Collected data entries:
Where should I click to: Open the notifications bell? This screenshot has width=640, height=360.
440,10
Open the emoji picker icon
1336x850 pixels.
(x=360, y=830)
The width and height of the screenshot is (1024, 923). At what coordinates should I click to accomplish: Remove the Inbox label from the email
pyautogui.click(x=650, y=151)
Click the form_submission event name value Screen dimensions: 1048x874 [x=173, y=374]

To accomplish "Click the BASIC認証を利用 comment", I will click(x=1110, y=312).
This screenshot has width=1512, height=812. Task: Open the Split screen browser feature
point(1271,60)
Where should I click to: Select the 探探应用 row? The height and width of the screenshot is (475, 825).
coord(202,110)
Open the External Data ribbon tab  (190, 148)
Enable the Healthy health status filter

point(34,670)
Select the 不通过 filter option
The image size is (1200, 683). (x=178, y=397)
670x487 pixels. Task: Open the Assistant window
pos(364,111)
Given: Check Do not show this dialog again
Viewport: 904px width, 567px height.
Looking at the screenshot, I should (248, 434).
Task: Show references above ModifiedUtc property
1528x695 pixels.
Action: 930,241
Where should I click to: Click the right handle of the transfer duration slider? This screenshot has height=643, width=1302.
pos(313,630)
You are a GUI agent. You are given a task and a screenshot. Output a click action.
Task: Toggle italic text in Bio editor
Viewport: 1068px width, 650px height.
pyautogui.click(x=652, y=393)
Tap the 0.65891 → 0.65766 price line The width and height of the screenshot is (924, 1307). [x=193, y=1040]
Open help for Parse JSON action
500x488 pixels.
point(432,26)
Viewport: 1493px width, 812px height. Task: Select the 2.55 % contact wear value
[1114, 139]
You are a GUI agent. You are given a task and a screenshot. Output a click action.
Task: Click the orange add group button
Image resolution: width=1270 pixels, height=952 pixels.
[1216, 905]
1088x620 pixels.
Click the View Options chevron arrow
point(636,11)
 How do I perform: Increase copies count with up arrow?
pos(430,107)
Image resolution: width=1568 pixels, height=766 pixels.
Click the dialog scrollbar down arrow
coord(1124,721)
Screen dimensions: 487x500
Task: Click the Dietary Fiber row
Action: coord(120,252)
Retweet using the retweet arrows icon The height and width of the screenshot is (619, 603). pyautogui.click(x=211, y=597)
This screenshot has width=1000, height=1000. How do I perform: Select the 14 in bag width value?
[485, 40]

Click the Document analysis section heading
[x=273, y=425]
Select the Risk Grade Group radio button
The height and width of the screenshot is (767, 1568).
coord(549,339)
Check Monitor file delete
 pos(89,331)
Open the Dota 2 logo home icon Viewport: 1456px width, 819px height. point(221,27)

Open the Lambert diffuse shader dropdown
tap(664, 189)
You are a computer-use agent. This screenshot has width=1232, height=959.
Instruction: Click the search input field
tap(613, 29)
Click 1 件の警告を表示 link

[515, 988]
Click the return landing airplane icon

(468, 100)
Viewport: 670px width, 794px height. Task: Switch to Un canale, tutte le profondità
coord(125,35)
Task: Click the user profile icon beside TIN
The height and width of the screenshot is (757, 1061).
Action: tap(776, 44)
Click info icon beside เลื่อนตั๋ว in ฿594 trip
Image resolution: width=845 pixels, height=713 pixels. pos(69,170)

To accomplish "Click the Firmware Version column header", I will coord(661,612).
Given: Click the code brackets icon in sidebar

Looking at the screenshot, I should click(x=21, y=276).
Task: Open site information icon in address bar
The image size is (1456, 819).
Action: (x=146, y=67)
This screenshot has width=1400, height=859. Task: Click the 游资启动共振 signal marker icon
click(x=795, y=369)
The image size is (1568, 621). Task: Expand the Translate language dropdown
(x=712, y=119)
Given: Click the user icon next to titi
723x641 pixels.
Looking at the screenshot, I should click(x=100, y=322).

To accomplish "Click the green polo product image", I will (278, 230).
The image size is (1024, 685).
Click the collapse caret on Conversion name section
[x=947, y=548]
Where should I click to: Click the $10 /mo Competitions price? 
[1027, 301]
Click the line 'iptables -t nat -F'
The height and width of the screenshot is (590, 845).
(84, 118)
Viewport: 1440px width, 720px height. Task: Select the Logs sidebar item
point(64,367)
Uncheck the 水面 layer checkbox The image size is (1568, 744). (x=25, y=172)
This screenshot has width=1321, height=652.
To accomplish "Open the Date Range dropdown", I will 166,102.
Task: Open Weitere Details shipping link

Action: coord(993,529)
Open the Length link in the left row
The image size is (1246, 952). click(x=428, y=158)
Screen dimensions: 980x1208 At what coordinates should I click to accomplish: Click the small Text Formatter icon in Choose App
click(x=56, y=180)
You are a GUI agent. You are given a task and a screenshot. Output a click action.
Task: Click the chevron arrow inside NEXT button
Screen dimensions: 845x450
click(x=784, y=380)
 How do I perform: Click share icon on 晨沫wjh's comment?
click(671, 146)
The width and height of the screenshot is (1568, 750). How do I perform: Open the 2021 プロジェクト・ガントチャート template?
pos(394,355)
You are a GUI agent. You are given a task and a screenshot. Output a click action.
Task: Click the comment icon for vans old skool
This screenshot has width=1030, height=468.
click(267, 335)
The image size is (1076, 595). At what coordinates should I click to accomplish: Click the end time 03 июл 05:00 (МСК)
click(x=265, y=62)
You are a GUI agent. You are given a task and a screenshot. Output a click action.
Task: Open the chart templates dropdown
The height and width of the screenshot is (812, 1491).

● **What is being asked**
Please copy the listing above word for word, leaving every line unchanged.

● **Response**
Where should I click to: Open the notifications bell? This screenshot has width=640, height=360.
440,10
Open the emoji picker icon
1336x850 pixels.
(x=360, y=830)
The width and height of the screenshot is (1024, 923). At what coordinates should I click to accomplish: Remove the Inbox label from the email
pyautogui.click(x=650, y=151)
Click the form_submission event name value Screen dimensions: 1048x874 [x=173, y=374]

To accomplish "Click the BASIC認証を利用 comment", I will click(x=1110, y=312).
This screenshot has width=1512, height=812. Task: Open the Split screen browser feature
point(1271,60)
Where should I click to: Select the 探探应用 row? The height and width of the screenshot is (475, 825).
coord(202,110)
Open the External Data ribbon tab  (190, 148)
Enable the Healthy health status filter

point(34,670)
Select the 不通过 filter option
The image size is (1200, 683). (x=178, y=397)
670x487 pixels. Task: Open the Assistant window
pos(364,111)
Given: Check Do not show this dialog again
Viewport: 904px width, 567px height.
Looking at the screenshot, I should (248, 434).
Task: Show references above ModifiedUtc property
1528x695 pixels.
Action: 930,241
Where should I click to: Click the right handle of the transfer duration slider? This screenshot has height=643, width=1302.
pos(313,630)
You are a GUI agent. You are given a task and a screenshot. Output a click action.
Task: Toggle italic text in Bio editor
Viewport: 1068px width, 650px height.
pyautogui.click(x=652, y=393)
Tap the 0.65891 → 0.65766 price line The width and height of the screenshot is (924, 1307). [x=193, y=1040]
Open help for Parse JSON action
500x488 pixels.
point(432,26)
Viewport: 1493px width, 812px height. Task: Select the 2.55 % contact wear value
[1114, 139]
You are a GUI agent. You are given a task and a screenshot. Output a click action.
Task: Click the orange add group button
Image resolution: width=1270 pixels, height=952 pixels.
[1216, 905]
1088x620 pixels.
Click the View Options chevron arrow
point(636,11)
 How do I perform: Increase copies count with up arrow?
pos(430,107)
Image resolution: width=1568 pixels, height=766 pixels.
Click the dialog scrollbar down arrow
coord(1124,721)
Screen dimensions: 487x500
Task: Click the Dietary Fiber row
Action: coord(120,252)
Retweet using the retweet arrows icon The height and width of the screenshot is (619, 603). pyautogui.click(x=211, y=597)
This screenshot has width=1000, height=1000. How do I perform: Select the 14 in bag width value?
[485, 40]

Click the Document analysis section heading
[x=273, y=425]
Select the Risk Grade Group radio button
The height and width of the screenshot is (767, 1568).
coord(549,339)
Check Monitor file delete
 pos(89,331)
Open the Dota 2 logo home icon Viewport: 1456px width, 819px height. point(221,27)

Open the Lambert diffuse shader dropdown
tap(664, 189)
You are a computer-use agent. This screenshot has width=1232, height=959.
Instruction: Click the search input field
tap(613, 29)
Click 1 件の警告を表示 link

[515, 988]
Click the return landing airplane icon

(468, 100)
Viewport: 670px width, 794px height. Task: Switch to Un canale, tutte le profondità
coord(125,35)
Task: Click the user profile icon beside TIN
The height and width of the screenshot is (757, 1061).
Action: tap(776, 44)
Click info icon beside เลื่อนตั๋ว in ฿594 trip
Image resolution: width=845 pixels, height=713 pixels. pos(69,170)

To accomplish "Click the Firmware Version column header", I will coord(661,612).
Given: Click the code brackets icon in sidebar

Looking at the screenshot, I should click(x=21, y=276).
Task: Open site information icon in address bar
The image size is (1456, 819).
Action: (x=146, y=67)
This screenshot has width=1400, height=859. Task: Click the 游资启动共振 signal marker icon
click(x=795, y=369)
The image size is (1568, 621). Task: Expand the Translate language dropdown
(x=712, y=119)
Given: Click the user icon next to titi
723x641 pixels.
Looking at the screenshot, I should click(x=100, y=322).

To accomplish "Click the green polo product image", I will (278, 230).
The image size is (1024, 685).
Click the collapse caret on Conversion name section
[x=947, y=548]
Where should I click to: Click the $10 /mo Competitions price? 
[1027, 301]
Click the line 'iptables -t nat -F'
The height and width of the screenshot is (590, 845).
(84, 118)
Viewport: 1440px width, 720px height. Task: Select the Logs sidebar item
point(64,367)
Uncheck the 水面 layer checkbox The image size is (1568, 744). (x=25, y=172)
This screenshot has width=1321, height=652.
To accomplish "Open the Date Range dropdown", I will 166,102.
Task: Open Weitere Details shipping link

Action: coord(993,529)
Open the Length link in the left row
The image size is (1246, 952). click(x=428, y=158)
Screen dimensions: 980x1208 At what coordinates should I click to accomplish: Click the small Text Formatter icon in Choose App
click(x=56, y=180)
You are a GUI agent. You are given a task and a screenshot. Output a click action.
Task: Click the chevron arrow inside NEXT button
Screen dimensions: 845x450
click(x=784, y=380)
 How do I perform: Click share icon on 晨沫wjh's comment?
click(671, 146)
The width and height of the screenshot is (1568, 750). How do I perform: Open the 2021 プロジェクト・ガントチャート template?
pos(394,355)
You are a GUI agent. You are given a task and a screenshot. Output a click action.
Task: Click the comment icon for vans old skool
This screenshot has width=1030, height=468.
click(267, 335)
The image size is (1076, 595). At what coordinates should I click to accomplish: Click the end time 03 июл 05:00 (МСК)
click(x=265, y=62)
You are a GUI agent. You are given a task and a screenshot. Output a click action.
Task: Open the chart templates dropdown
The height and width of the screenshot is (812, 1491).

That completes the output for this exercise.